Das Stück begann und ich war positiv überrascht – schlagartig trat Ruhe ein, eine Ruhe, die ich mir sonst nur wünschen konnte. 110 SchülerInnen starrten gebannt auf die Bühne, johlten an den richtigen Stellen und belohnten die SchauspielerInnen mit spontanem Szenenapplaus. Selbst die bereits erwähnten verhaltenskreativen Exemplare, saßen an der Seite der jeweils für sie verantwortlichen Lehrkraft und kamen offensichtlich noch nicht einmal ansatzweise auf die Idee zu stören, denn es war ja spannend.
Das Stück war eine gelungene Mischung aus heiteren, grusligen und spannenden Szenen, gespickt mit Musik und Tanzeinlagen, die die Kinder berührten und auch die begleitenden Erwachsenen nicht ganz kalt ließen. Hier und da war ein kleiner Insider zum Schmunzeln versteckt, der das Ganze sehr unterhaltsam machte.

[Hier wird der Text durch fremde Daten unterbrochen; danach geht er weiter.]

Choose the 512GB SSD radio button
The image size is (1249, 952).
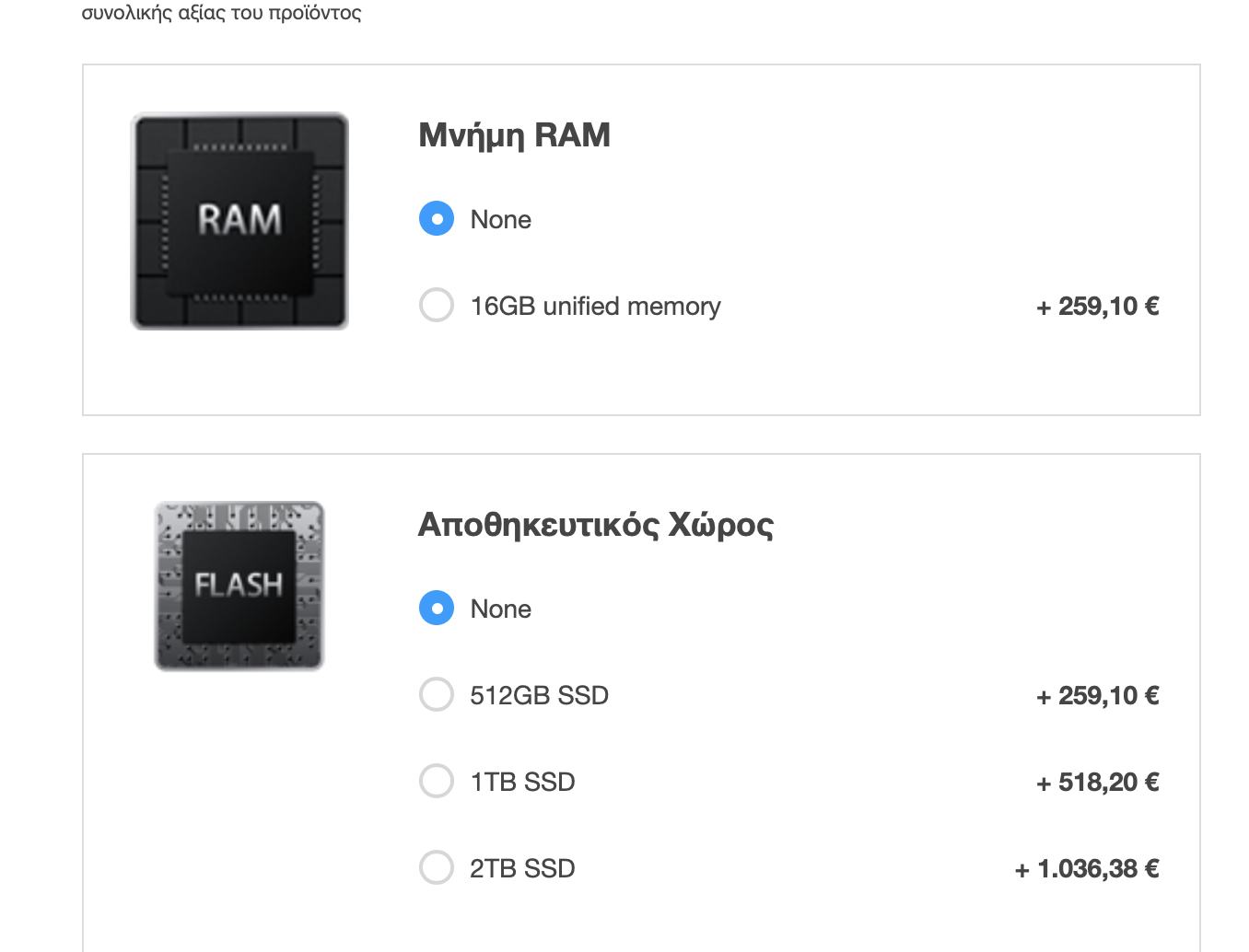point(437,694)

Die Auftritte der Geister hatten Charme, auch wenn ein Schüler bemerkte, dass der „Einmarsch“ des ersten Geistes Ähnlichkeit mit dem des Undertakers beim Wrestling habe. Nun gut, man braucht manchmal einfach Vergleichsgrößen. Eine gehörige Portion Slapstick zeigte wieder einmal, dass auch das moderne Kind sich an dem erfreuen kann, was schon die Kinder vorheriger Generationen begeisterte.
Am nächsten Tag in der Nachbesprechung des Stücks trat dann die zweite Überraschung ein, denn wirklich jeder wollte etwas dazu erzählen, alle waren begeistert und es wurden Beobachtungen von Details der Inszenierung berichtet, dass man nur staunen konnte.
Offensichtlich ist auch bei den Kindern aus sozialen Brennpunkten mehr Interesse und Motivation vorhanden, als man gemeinhin denkt, man muss es nur ausprobieren und ihnen Erlebnisse bieten, die sie in ihrem Alltag nicht haben. Die Erfahrung zeigt, dass sie allen Vorurteilen zum Trotz in der Lage sind, sich ordentlich zu benehmen, Kultur zu genießen und anschließend darüber zu reflektieren. Schade nur, dass es am Ende wieder eine Frage des Geldes ist, an der häufigere Wiederholungen scheitern.